I’m inserting Wave’s ball joints to add better articulation for the shoulders and the hips. While this kit does have plastic-on-plastic swivel joints, Adding ball joints should improve mobility and allow the legs to be splayed for more natural poses. I’ve sanded down the dome-shaped protrusions and intend to replace them with Wave H-Eyes lenses. I’ve also taken a mold of the mono-eye. I plan to cut out that plastic, attach the mold, and backfill it from the inside with clear UV resin. I did this with the old Bandai/Imai Q-Rau kit.

I thought that I’d buy some more of these Wave ball joint sets, but when I looked online I saw that several of them are sold out! I can still get the BJ-05 set, and I ordered a couple from Yodobashi Camera. But I couldn’t find the BJ-04 and some other sets anywhere!

Nearly finished with my Bubblegum Crisis Priss sofubi figure!

I’m excited about this! I bought this Priss sofubi kit soon after I moved to Japan. I posted unboxing photos of this kit on my Tumblr account 11 years ago. I didn’t pay much for it at the time, but since then the price for sofubi kits have increased considerably. I began working on this kit a year ago and I like how it is turning out.

 I’ve painted her entirely with sofubi paints. mostly V-Color but also I’ve used the new, water-based Mr. Hobby Sofubi Color for the metallic black parts. The metallic blue color of her hardsuit is a mixture of silver, clear blue, and a bit of regular blue V-Color paints. It looks so beautiful.
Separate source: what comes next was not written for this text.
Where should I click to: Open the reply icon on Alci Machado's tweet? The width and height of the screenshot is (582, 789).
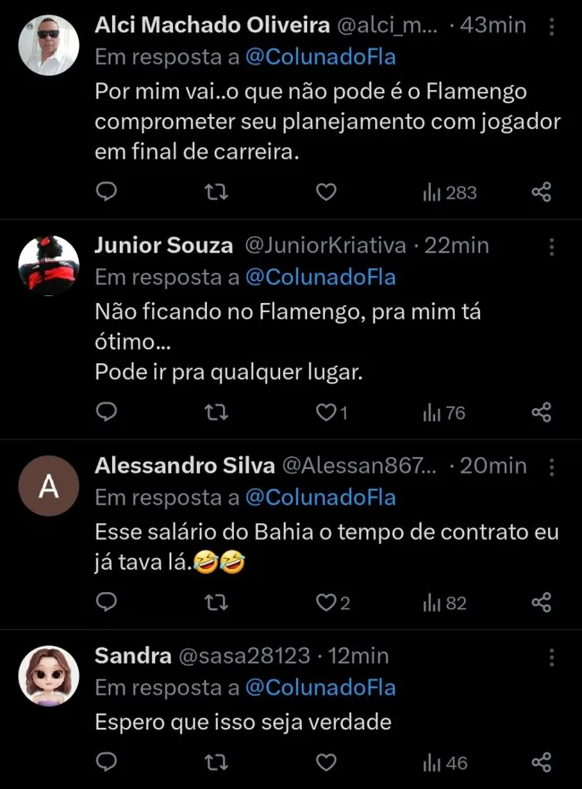click(107, 191)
I finished painting her eyes last week, using acrylic paints. (She has red eyes in the anime, so this isn’t a case of my color-blindness causing me to make a mistake). I added a bit of white to the red paint to one side of her irises to give them two tones, then painted the black pupils, and finally the light spots.

Unlike other sofubi kits I’ve made, this one is made to be semi-poseable. Her arms pop into sockets and her legs can swivel at the thighs. Her heads can pop in and out, and I’ve employed magnets to make this easier. Her regular face is sculpted with her neck together, but her helmet has the head and neck as separate pieces. I have magnets in there to make her head movable.

I’ve since done a panel line wash using Turner Acryl Gouache black paint with Mr. Hobby Weathering Paint Gouache Solvent. All that’s left is the final assembly at this point.